Le recourant conteste le risque de collusion avec B.________: ce dernier est détenu au Yémen, vraisemblablement pour longtemps compte tenu de charges qui pèsent sur lui, et les autorités répressives locales seraient à même d'empêcher toute collusion.
4.1 Le recourant perd de vue que le risque de fuite a lui aussi été affirmé par la Cour des plaintes: requérant d'asile débouté en première instance, il se voit reprocher des faits graves; ses chances de pouvoir demeurer régulièrement en Suisse sont faibles, de sorte qu'il est à craindre, en dépit de sa nombreuse famille qui se trouve en Suisse, qu'il ne prenne la fuite pour se soustraire à la procédure, en profitant de ses contacts dans divers pays et en utilisant, le cas échéant, de faux documents.
Or, le recourant ne conteste nullement l'arrêt attaqué sur ce point, et les considérations qui précèdent échappent d'ailleurs à toute critique. L'affirmation du risque de fuite pourrait dès lors dispenser d'examiner le risque de collusion. Il y a toutefois lieu de retenir à ce sujet ce qui suit.
4.2 Le maintien du prévenu en détention peut être justifié par les besoins de l'instruction en cours, par exemple lorsqu'il est à craindre que l'intéressé prenne contact avec des témoins ou d'autres prévenus pour tenter d'influencer leurs déclarations. Ce risque, inhérent à toute procédure pénale en cours, doit présenter une certaine vraisemblance. L'autorité doit ainsi indiquer, au moins dans les grandes lignes et sous réserve des opérations à conserver secrètes, quels actes d'instruction elle doit encore effectuer, et en quoi la libération du prévenu en compromettrait l'accomplissement (cf. ATF 123 I 31 consid. 2b p. 33/ 34, 116 Ia 149 consid. 5 p. 152).

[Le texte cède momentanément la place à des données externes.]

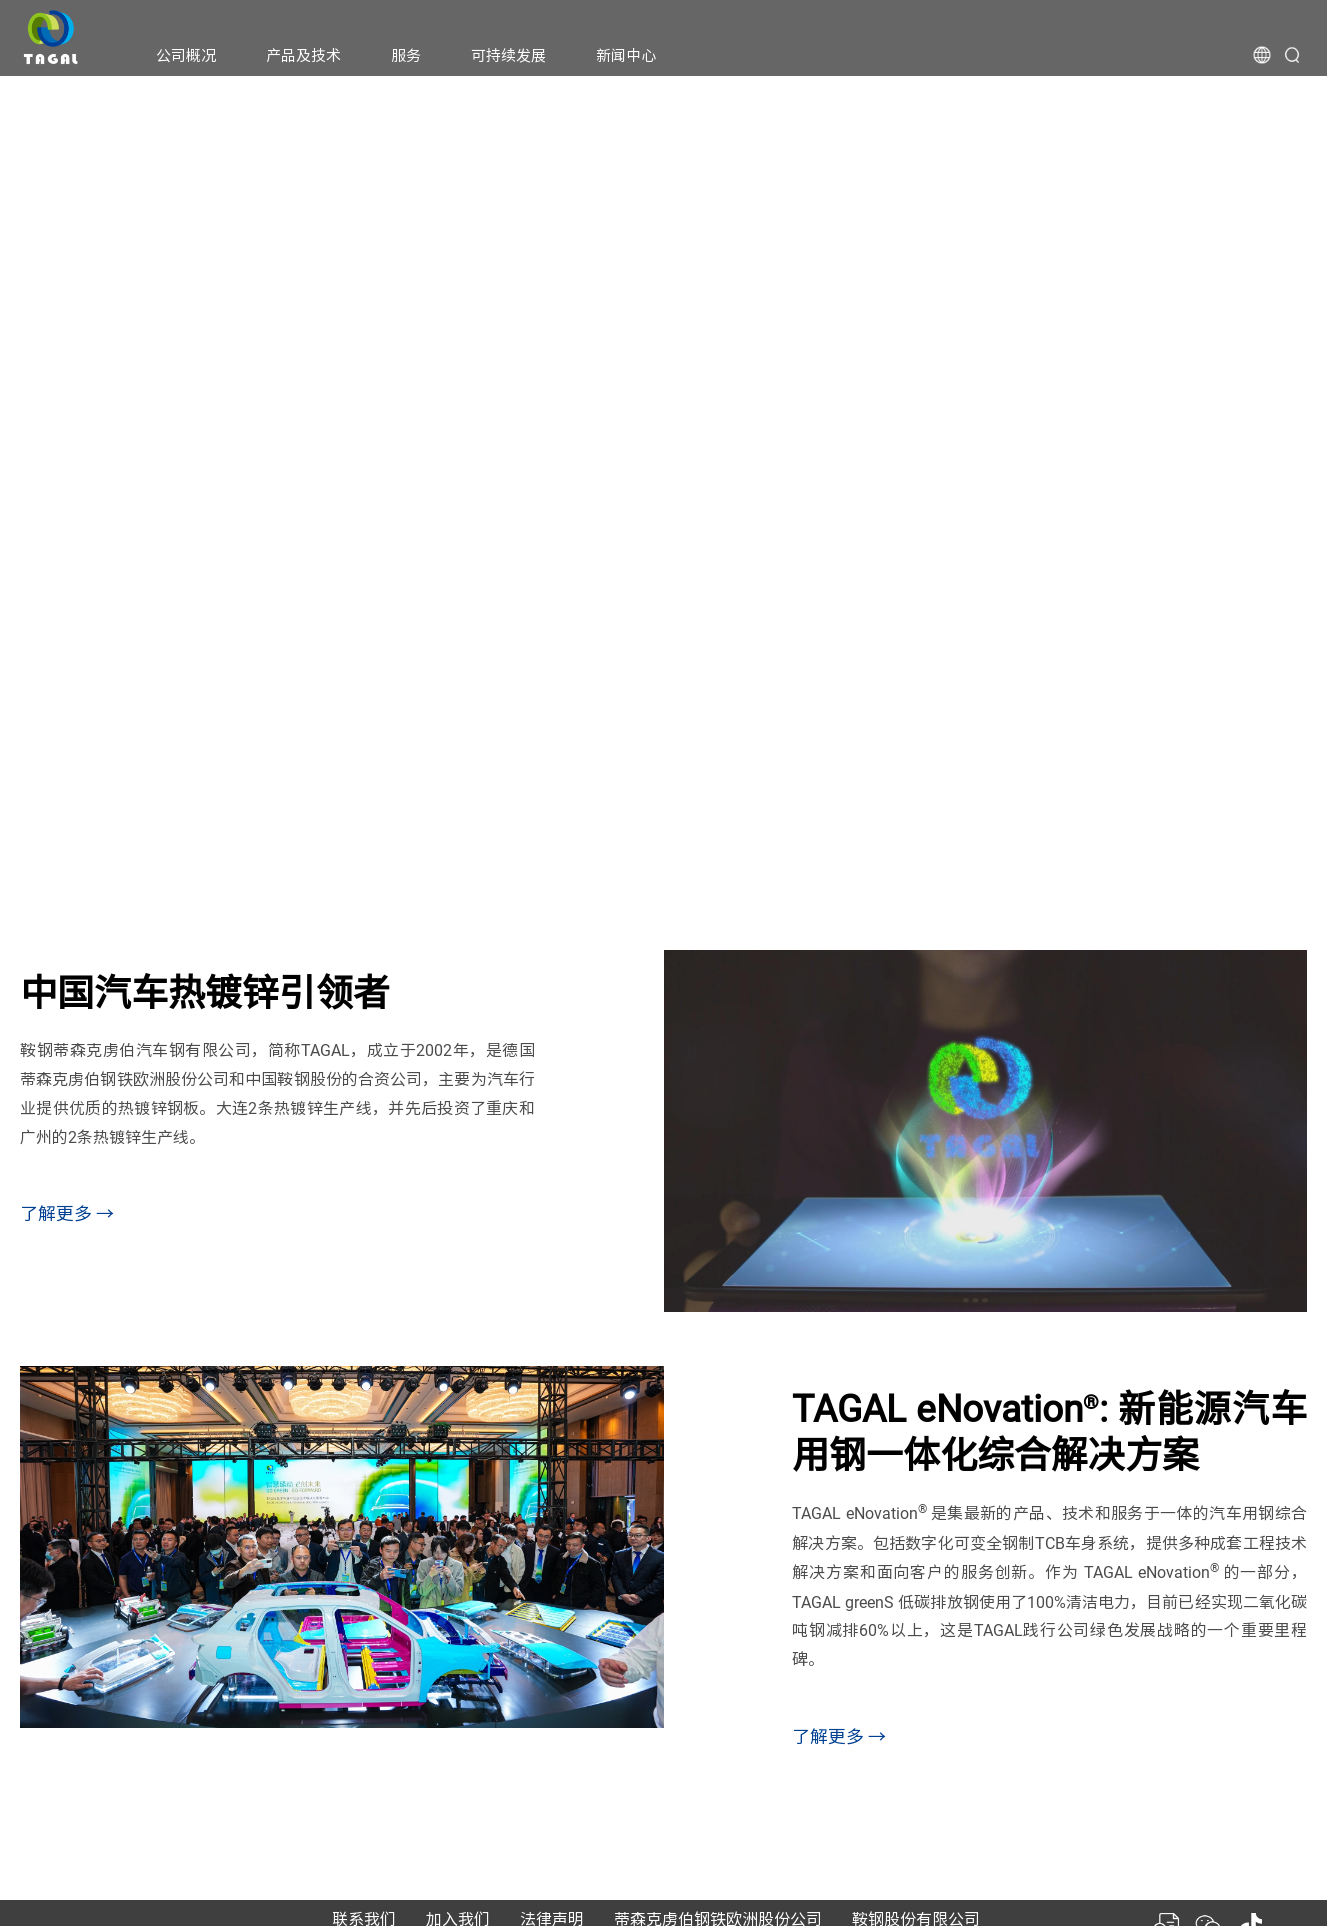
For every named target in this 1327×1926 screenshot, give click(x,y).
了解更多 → (67, 1213)
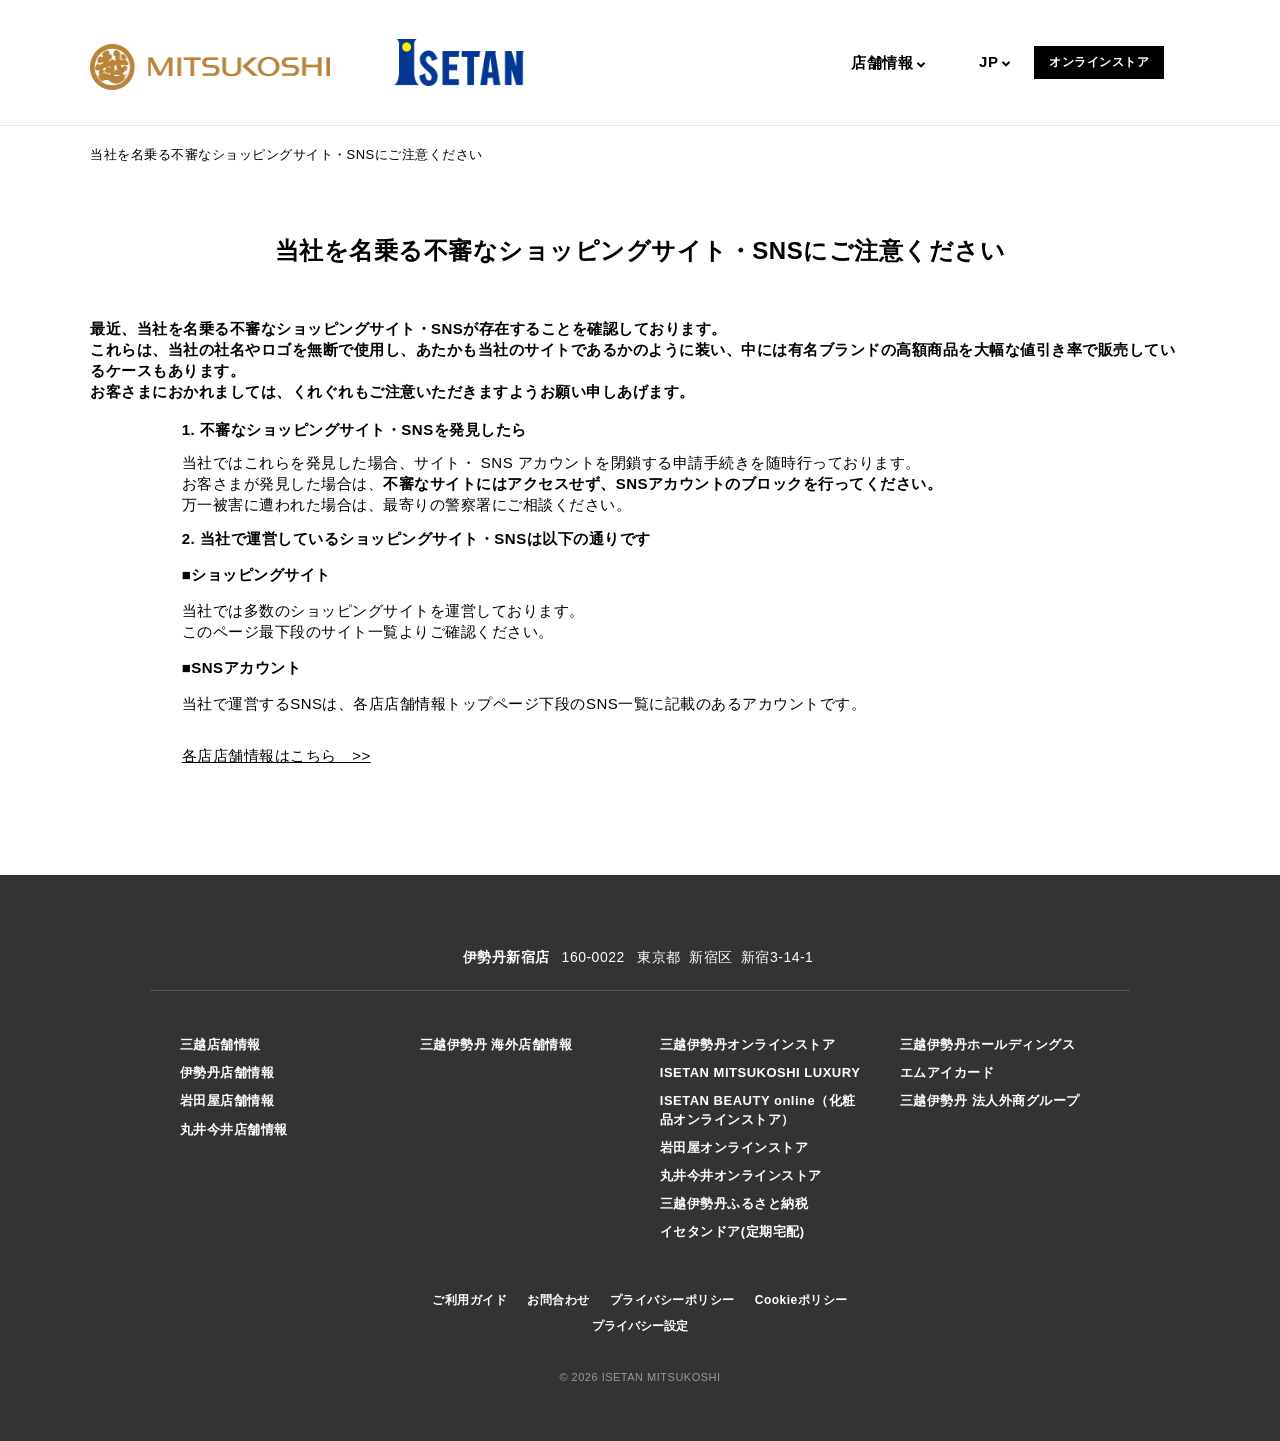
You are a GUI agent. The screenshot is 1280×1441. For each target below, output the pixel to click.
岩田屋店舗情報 (227, 1100)
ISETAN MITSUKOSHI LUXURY (760, 1072)
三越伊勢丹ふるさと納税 (734, 1203)
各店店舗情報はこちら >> (276, 755)
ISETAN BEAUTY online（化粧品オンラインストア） (758, 1109)
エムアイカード (947, 1072)
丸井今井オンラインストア (741, 1175)
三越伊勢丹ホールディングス (988, 1044)
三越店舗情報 (220, 1044)
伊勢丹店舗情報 (227, 1072)
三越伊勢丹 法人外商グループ (990, 1100)
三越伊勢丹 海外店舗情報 (496, 1044)
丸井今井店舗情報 (234, 1129)
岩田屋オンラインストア (734, 1147)
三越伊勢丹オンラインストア (748, 1044)
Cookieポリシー (801, 1300)
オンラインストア (1099, 62)
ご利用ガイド (469, 1300)
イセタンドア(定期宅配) (732, 1231)
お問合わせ (558, 1300)
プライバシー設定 (640, 1326)
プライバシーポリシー (672, 1300)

4.3 La Cour des plaintes s'est également prononcée à ce sujet, en expliquant que des confrontations devaient encore avoir lieu, notamment avec C.________, dont les déclarations apparaissent comme un élément à charge. De même, la commission rogatoire adressée au Yémen porte sur les rapports entre B.________ et les inculpés en Suisse. L'un et l'autre de ces actes d'instruction pourraient être déterminants pour la suite de la procédure, et il est à craindre que le recourant, une fois remis en liberté, n'en profite pour tenter d'entrer en contact d'une manière ou d'une autre avec les personnes à entendre, même si celles-ci sont détenues, et obtenir d'elles des déclarations qui lui soient favorables. Le risque de collusion existe bel et bien.
5.
Pour le surplus, le recourant ne prétend pas que l'enquête aurait connu des retards injustifiés, ou que la durée de la détention préventive de rapproche de la peine concrètement encourue. Le principe de la proportionnalité a au contraire fait l'objet d'une attention particulière de la part du MPC et du JIF. Ce dernier a considéré que la durée de la détention était "non négligeable", et qu'il conviendrait de réexaminer d'office les conditions de détention au cas où l'exécution des commissions rogatoires devrait apparaître problématique. Le MPC a lui aussi considéré que si l'instruction ne devait pas être close d'ici au 31 mars 2005, il y aurait lieu de s'interroger sur les conditions d'une libération provisoire, moyennant la notification préalable des charges retenues et l'instauration de mesures de contrôle.
6.
Sur le vu de ce qui précède, le recours doit être rejeté. Le recourant a demandé l'assistance judiciaire, et les conditions en sont réunies. Me Wiedler Friedmann est désigné comme avocat d'office du recourant, rétribué par la caisse du Tribunal fédéral. Il n'est pas perçu d'émolument judiciaire.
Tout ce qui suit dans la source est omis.